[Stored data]
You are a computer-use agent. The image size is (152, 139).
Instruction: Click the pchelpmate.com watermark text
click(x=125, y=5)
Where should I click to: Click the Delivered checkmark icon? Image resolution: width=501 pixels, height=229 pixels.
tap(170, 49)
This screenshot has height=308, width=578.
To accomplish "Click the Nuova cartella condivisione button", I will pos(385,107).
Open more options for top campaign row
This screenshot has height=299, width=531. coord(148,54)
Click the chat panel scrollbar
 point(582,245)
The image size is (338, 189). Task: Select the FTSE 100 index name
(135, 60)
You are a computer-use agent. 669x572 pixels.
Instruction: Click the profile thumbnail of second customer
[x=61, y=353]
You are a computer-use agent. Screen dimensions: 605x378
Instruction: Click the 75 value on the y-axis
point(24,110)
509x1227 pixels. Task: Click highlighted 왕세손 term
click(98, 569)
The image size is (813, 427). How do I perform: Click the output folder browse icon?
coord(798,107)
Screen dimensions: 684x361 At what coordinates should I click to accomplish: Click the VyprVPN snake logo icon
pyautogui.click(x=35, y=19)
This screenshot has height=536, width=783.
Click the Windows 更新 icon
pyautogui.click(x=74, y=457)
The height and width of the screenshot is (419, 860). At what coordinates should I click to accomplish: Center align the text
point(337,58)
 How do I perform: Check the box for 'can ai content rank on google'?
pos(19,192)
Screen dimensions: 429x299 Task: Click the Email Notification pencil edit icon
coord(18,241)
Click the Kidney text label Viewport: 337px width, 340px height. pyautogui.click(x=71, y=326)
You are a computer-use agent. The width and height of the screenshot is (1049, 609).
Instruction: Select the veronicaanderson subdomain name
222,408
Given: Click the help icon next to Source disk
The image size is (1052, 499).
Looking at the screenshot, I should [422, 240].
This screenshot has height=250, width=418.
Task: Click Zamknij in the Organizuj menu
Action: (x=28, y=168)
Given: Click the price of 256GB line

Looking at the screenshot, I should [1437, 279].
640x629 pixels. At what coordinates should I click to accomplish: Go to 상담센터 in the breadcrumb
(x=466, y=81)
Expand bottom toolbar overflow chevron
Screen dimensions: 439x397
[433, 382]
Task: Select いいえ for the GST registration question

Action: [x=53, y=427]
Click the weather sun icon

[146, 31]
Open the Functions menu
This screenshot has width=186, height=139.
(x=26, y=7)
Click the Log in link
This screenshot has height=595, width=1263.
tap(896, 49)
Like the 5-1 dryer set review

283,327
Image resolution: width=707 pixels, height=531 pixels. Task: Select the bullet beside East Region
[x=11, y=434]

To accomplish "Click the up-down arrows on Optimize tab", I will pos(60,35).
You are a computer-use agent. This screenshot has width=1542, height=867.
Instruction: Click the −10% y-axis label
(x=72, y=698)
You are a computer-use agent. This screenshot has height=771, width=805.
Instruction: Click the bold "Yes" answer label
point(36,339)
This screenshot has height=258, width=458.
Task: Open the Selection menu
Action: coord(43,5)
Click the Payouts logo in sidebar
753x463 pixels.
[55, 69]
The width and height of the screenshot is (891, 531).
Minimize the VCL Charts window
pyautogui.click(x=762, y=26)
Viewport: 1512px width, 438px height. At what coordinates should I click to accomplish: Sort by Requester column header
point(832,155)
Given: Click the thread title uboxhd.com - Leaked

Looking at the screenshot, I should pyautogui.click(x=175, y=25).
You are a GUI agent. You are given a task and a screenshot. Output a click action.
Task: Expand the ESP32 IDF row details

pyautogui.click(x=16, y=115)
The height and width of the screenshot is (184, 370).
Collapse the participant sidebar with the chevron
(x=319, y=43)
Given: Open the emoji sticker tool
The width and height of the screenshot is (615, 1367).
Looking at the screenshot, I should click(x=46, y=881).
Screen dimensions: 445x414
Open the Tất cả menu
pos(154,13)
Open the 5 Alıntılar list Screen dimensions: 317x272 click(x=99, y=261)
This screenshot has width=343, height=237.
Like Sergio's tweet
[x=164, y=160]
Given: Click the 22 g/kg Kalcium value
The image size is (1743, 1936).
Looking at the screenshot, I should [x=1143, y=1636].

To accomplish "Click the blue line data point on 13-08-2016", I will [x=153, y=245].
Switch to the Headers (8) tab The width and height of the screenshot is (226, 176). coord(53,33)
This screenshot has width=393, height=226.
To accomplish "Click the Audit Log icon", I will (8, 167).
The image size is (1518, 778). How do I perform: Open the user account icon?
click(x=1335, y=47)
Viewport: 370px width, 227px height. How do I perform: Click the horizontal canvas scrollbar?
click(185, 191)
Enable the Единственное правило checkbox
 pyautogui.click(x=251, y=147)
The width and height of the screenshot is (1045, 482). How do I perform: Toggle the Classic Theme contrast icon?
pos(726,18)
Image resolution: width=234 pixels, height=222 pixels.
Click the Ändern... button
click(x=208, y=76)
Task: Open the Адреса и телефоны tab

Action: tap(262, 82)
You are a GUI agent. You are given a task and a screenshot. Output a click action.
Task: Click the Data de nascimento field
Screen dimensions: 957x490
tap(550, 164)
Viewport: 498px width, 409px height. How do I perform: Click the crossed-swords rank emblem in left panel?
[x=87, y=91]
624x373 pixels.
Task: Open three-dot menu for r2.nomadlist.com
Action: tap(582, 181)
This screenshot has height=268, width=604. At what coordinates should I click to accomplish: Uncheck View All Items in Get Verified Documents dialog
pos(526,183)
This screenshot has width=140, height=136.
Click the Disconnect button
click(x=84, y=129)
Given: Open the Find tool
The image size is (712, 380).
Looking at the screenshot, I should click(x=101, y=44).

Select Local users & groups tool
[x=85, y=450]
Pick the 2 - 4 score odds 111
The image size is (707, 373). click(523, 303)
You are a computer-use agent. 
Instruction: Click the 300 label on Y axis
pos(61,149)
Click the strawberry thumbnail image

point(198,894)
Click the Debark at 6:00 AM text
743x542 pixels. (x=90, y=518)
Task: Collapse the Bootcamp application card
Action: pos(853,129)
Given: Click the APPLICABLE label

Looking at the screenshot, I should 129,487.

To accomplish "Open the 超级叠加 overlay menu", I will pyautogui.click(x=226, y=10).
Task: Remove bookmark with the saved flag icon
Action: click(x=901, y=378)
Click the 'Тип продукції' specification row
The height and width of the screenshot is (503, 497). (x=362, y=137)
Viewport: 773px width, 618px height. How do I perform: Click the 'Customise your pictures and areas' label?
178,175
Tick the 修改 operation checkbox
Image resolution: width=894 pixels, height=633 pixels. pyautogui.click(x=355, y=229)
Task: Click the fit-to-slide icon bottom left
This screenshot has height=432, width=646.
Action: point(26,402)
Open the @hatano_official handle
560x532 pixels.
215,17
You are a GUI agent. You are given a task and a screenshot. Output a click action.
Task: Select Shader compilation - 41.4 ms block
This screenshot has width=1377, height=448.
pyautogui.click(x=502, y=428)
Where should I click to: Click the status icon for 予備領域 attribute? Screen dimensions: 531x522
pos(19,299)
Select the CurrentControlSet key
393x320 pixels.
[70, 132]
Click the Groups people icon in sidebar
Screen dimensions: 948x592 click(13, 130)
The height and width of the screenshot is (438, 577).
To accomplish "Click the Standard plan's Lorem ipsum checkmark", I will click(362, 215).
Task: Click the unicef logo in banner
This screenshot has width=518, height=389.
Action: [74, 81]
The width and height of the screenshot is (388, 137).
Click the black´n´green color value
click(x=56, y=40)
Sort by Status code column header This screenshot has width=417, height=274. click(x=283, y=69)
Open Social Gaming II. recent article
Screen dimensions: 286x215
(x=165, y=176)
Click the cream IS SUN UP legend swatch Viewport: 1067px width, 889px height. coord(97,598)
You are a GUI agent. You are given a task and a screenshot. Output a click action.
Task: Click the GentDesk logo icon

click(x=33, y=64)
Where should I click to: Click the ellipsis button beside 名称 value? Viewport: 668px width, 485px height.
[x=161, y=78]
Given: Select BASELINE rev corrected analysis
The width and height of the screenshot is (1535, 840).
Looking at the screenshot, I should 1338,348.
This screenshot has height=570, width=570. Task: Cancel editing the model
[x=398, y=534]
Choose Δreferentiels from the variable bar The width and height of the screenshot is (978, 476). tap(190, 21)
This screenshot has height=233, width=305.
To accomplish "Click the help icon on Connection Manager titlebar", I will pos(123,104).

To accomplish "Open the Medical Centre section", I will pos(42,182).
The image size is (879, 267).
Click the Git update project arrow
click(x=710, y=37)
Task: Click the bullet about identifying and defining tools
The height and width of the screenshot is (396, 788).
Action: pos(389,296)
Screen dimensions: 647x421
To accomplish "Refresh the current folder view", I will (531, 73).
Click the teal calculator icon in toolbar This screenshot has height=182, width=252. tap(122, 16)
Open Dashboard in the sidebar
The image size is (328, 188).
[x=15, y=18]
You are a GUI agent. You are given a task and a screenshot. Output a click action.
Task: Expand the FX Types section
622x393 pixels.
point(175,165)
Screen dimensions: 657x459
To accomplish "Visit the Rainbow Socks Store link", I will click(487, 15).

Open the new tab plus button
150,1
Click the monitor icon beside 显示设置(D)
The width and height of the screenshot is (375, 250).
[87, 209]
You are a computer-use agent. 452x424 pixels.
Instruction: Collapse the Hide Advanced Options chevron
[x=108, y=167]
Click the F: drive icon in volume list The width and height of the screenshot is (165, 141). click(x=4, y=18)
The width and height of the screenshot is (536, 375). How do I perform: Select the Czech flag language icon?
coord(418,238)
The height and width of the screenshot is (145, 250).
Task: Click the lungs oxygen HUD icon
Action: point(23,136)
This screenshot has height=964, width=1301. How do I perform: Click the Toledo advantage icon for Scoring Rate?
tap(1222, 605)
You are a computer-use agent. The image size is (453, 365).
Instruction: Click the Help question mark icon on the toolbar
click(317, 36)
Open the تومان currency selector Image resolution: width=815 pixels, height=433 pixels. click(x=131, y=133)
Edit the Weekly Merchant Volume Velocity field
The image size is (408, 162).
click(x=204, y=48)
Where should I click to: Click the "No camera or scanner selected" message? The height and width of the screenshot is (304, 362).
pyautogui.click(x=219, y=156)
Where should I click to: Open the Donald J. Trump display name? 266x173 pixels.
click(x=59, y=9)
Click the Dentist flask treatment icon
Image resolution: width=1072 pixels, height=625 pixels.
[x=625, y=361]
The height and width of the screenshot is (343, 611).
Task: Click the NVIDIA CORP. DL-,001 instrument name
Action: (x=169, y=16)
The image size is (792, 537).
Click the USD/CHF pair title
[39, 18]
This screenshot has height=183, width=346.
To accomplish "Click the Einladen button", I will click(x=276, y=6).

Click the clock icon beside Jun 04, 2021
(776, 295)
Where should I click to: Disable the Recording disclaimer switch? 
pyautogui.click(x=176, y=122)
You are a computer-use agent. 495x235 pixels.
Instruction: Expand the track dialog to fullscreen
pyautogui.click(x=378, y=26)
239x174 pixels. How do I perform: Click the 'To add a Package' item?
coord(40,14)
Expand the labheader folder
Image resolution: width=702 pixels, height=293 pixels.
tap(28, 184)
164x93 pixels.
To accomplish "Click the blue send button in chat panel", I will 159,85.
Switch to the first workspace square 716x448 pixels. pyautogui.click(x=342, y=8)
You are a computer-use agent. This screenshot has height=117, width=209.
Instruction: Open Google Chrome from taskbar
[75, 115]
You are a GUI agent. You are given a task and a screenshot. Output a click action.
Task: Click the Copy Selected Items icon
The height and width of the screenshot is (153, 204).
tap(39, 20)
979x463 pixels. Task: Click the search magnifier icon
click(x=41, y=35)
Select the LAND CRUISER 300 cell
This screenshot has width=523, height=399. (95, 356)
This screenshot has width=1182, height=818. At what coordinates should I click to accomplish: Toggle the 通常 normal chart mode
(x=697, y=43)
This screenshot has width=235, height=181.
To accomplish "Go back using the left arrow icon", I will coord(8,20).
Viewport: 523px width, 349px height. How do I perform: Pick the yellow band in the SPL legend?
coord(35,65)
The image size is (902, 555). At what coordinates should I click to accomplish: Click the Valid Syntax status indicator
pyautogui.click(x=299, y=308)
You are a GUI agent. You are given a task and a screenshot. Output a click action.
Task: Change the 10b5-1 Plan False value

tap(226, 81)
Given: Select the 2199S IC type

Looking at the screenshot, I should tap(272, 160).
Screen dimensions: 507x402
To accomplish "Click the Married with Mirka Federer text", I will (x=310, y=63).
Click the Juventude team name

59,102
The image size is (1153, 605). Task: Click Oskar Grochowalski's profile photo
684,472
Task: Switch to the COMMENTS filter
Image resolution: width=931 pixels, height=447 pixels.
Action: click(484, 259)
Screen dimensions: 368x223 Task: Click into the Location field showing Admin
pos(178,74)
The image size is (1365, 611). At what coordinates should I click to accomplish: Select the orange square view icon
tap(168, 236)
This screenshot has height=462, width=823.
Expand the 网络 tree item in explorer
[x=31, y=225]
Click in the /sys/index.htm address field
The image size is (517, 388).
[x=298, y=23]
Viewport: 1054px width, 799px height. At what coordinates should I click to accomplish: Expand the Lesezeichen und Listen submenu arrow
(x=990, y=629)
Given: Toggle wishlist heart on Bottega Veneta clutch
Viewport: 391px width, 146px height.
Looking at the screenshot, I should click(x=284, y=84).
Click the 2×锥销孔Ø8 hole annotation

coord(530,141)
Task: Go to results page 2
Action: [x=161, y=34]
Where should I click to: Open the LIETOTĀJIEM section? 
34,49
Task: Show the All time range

Task ▸
Look back at the data above. Transcribe exactly the lines starting at the line that contains "Click the Dentist flask treatment icon" and ending at the line that contains "You are a computer-use agent. 495x235 pixels.".

Your solution ▸
Click the Dentist flask treatment icon
Image resolution: width=1072 pixels, height=625 pixels.
[x=625, y=361]
The height and width of the screenshot is (343, 611).
Task: Click the NVIDIA CORP. DL-,001 instrument name
Action: (x=169, y=16)
The image size is (792, 537).
Click the USD/CHF pair title
[39, 18]
This screenshot has height=183, width=346.
To accomplish "Click the Einladen button", I will click(x=276, y=6).

Click the clock icon beside Jun 04, 2021
(776, 295)
Where should I click to: Disable the Recording disclaimer switch? 
pyautogui.click(x=176, y=122)
You are a computer-use agent. 495x235 pixels.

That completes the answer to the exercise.